Given only five weeks to prepare and a rather small budget, Hammerly had to improvise. He decided the main set element would be chairs and the actors would be responsible for everything from the soundtrack, to changing the set to lighting.

The finished production is very minimalist. The set consists of wooden chairs that the actors move throughout the play, as well as a white panel behind which the more gruesome action takes place, jail doors and some books and boxes. Hammerly emphasized the lighting elements that would define scene changes, as well as the strictly choreographed movements of the actors.

“I want it very simple,” Hammerly said. “Ours has a message so you want to highlight the text. If I cover it up with all movie stuff, it’ll get away from the message about the death penalty.”

The actors also all wear the same uniform: jeans, a blue shirt and dark shoes.

“When you make people wear the same thing, it makes them part of an ensemble,” Hammerly said. “It strips away age, ethnicity so you can buy into who they are. In terms of learning, this is a great way to focus on the characters and their emotional arc, rather than outside things.”

Hammerly, who co-founded the Factory 449 theater company and currently serves as its producing artistic director, said the students greatly impressed him.

“I didn’t expect as much from students because they’re just learning their craft,” Hammerly said. “They are dealing with the same professional challenges as actors would in my company. They were committed to the material, and in that way exceeded my expectations. I, as a professional actor, learned from them.”

The production is dedicated to the case of Troy Anthony Davis, a death row inmate who was executed Sept. 21. The beginning and end of the play feature recorded words by Davis and a photo slideshow of his life.’

School of Communication Assistant Professor Gemma Puglisi was in contact with Davis over the course of several years, and played a huge role in bringing the performance of “Dead Man Walking” to the AU campus.

Puglisi read about Davis in the newspaper and wanted to meet him. They regularly met in person for four years.

“I met him in October 2007, around the time he was supposed to be executed,” Puglisi said. “He wanted to share his story, wanted to get people to understand. I was so moved.”

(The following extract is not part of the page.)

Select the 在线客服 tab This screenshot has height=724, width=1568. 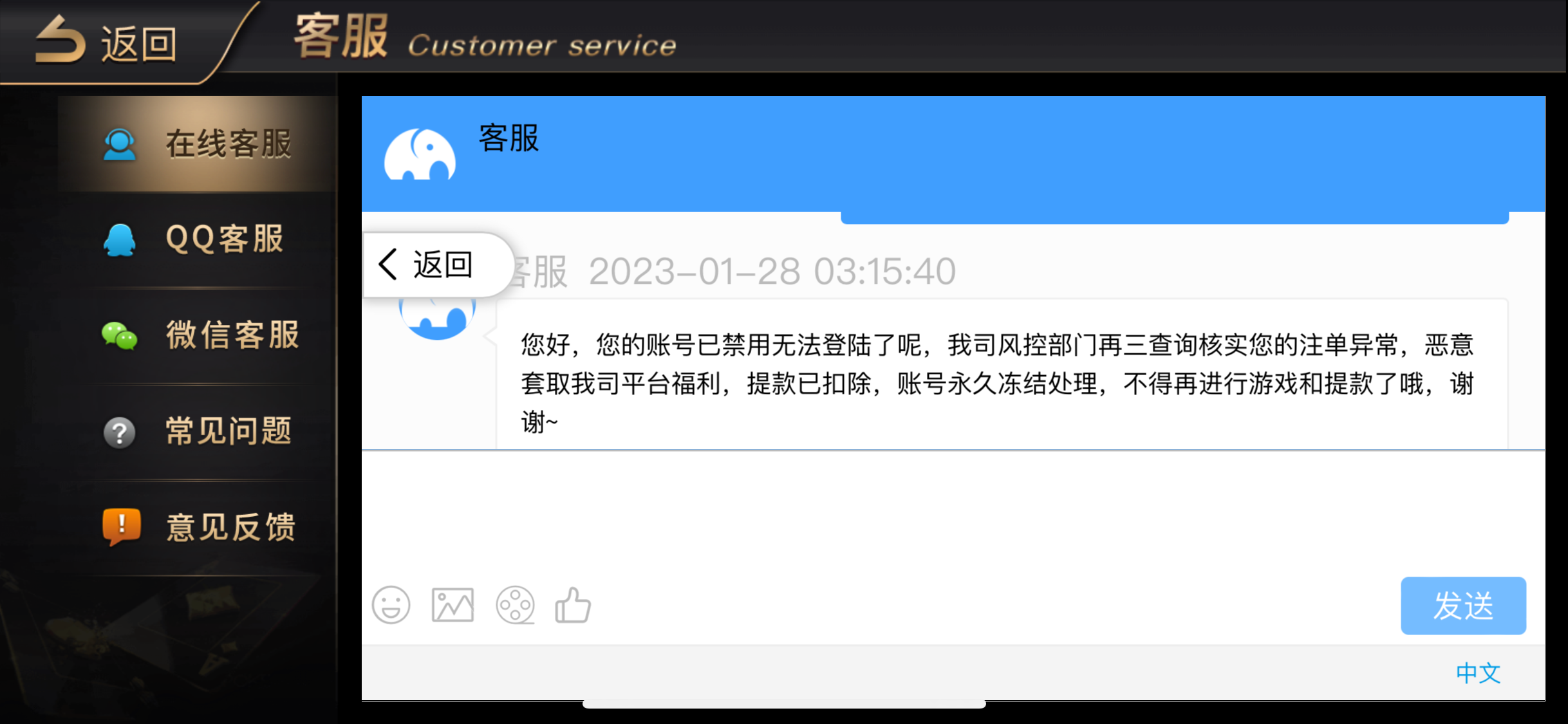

Puglisi spent the next years writing to “celebrities, everybody and anybody who’d want to visit him.” She eventually got the Helen Prejean, on whose story “Dead Man Walking” is based, to visit Davis in Georgia. When they met in D.C., Prejean told Puglisi about the “Dead Man Walking” project and that she would love for AU to participate.

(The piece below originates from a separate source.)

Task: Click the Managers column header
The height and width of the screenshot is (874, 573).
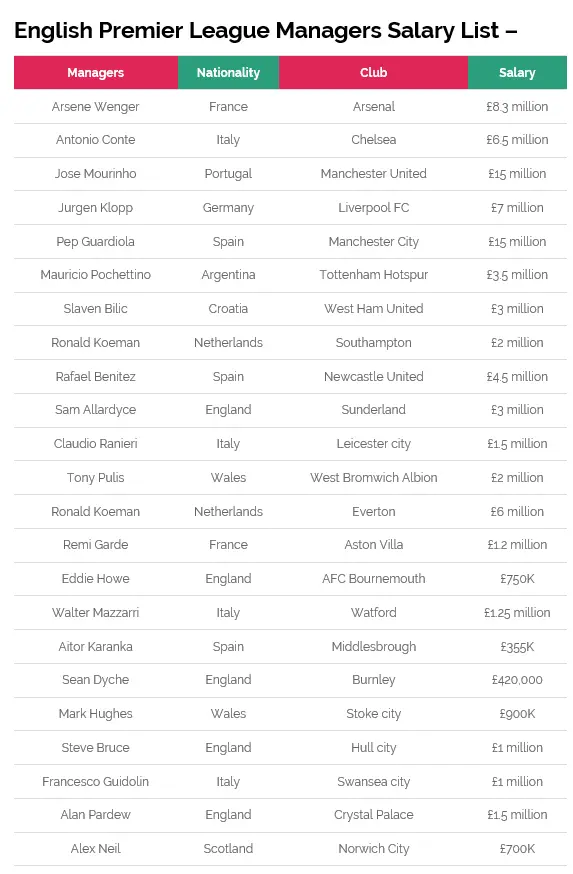Action: (96, 72)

“I hope this play and the performance continue the extraordinary dialogue about how horrible the death penalty is,” Puglisi said. “[Davis] has created a movement, and I hope this movement continues after his death.”

Davis was sentenced to execution for the fourth time this month. Hammerly was hoping the sentence would be withdrawn as it had been previously. But it wasn’t and Davis was executed Sept. 21.

“I didn’t want to make the play a memorial to him,” Hammerly said. “I wanted it to tell his story, center it on the spirit with which he fought to maintain his innocence and fight against the death penalty.”